* ASSIGNMENT
Transcribe exactly the lines from the one containing "Screen dimensions: 808x403" through the end of the data, both included. Leave out pictures.

Records from a data collection:
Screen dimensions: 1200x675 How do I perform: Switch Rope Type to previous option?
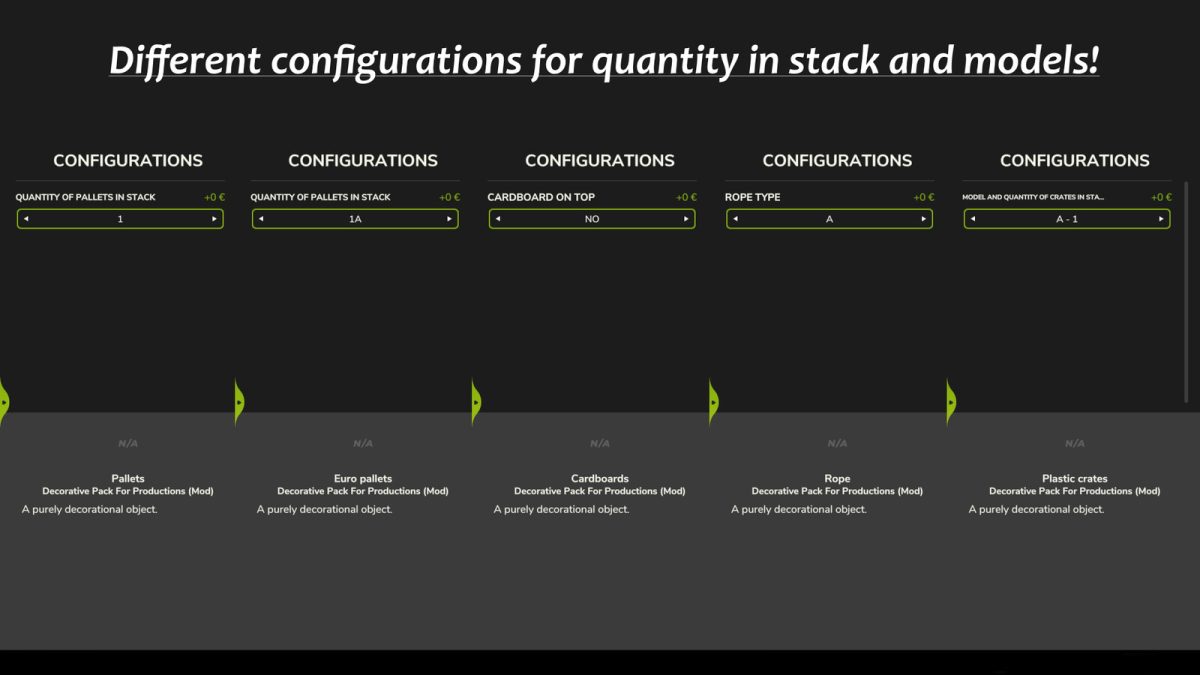(735, 219)
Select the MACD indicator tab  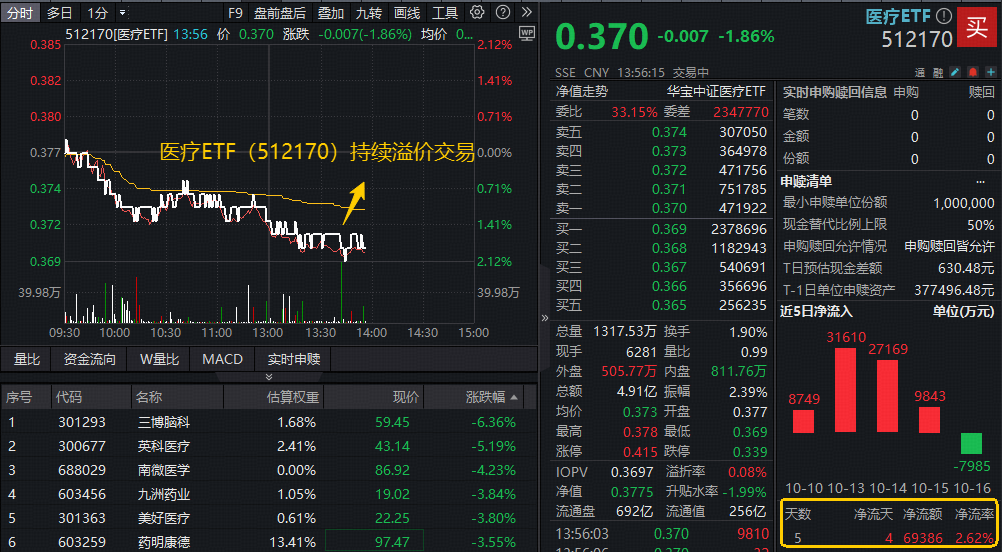point(222,359)
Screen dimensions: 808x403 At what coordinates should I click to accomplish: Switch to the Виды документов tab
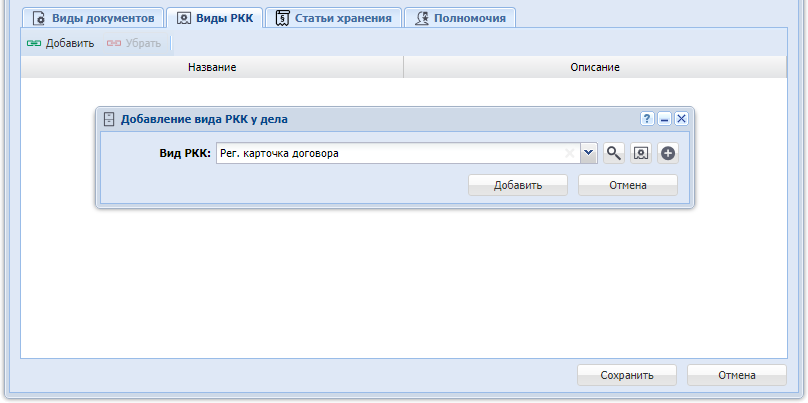click(93, 19)
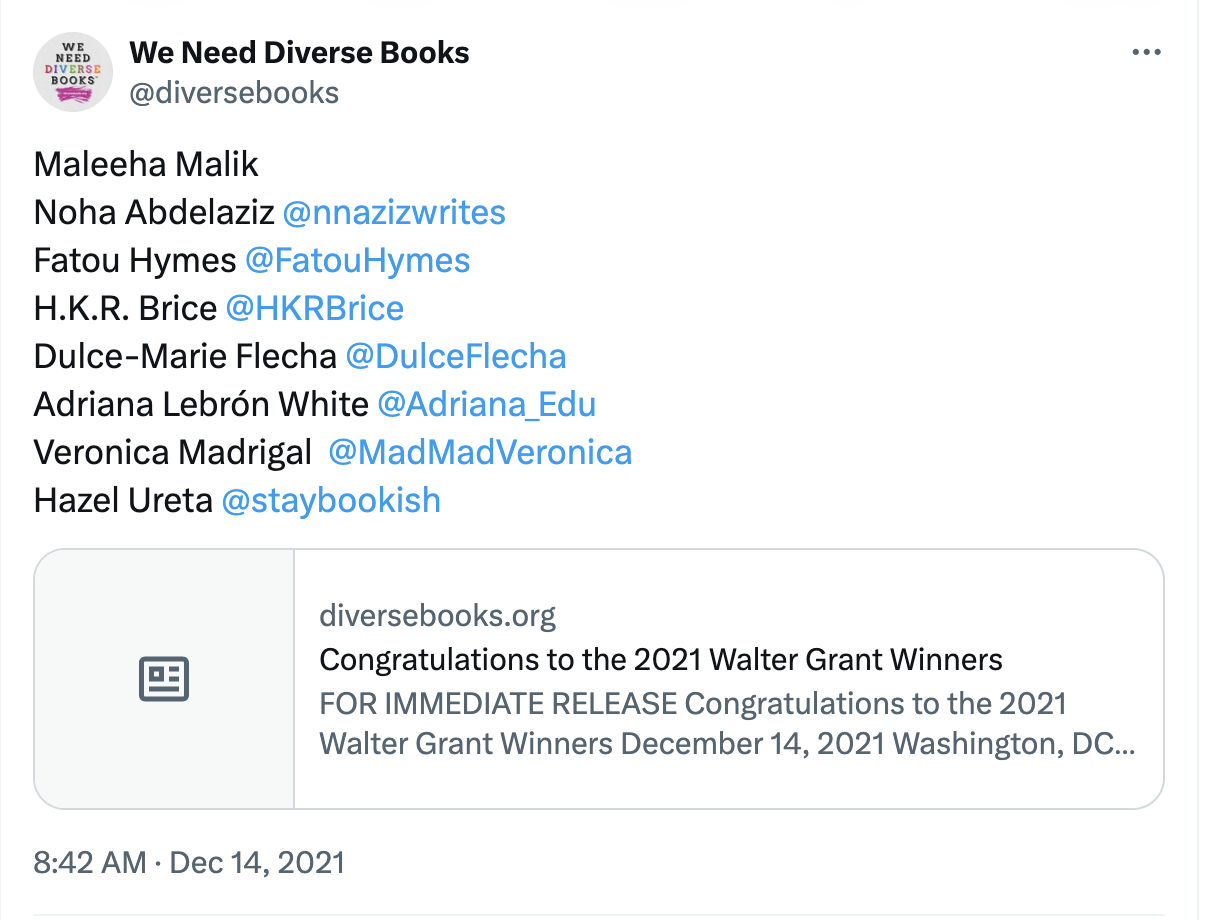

* EXERCISE RESULT
Screen dimensions: 808x403 At what coordinates should I click to accomplish: Switch to the Виды документов tab
click(93, 19)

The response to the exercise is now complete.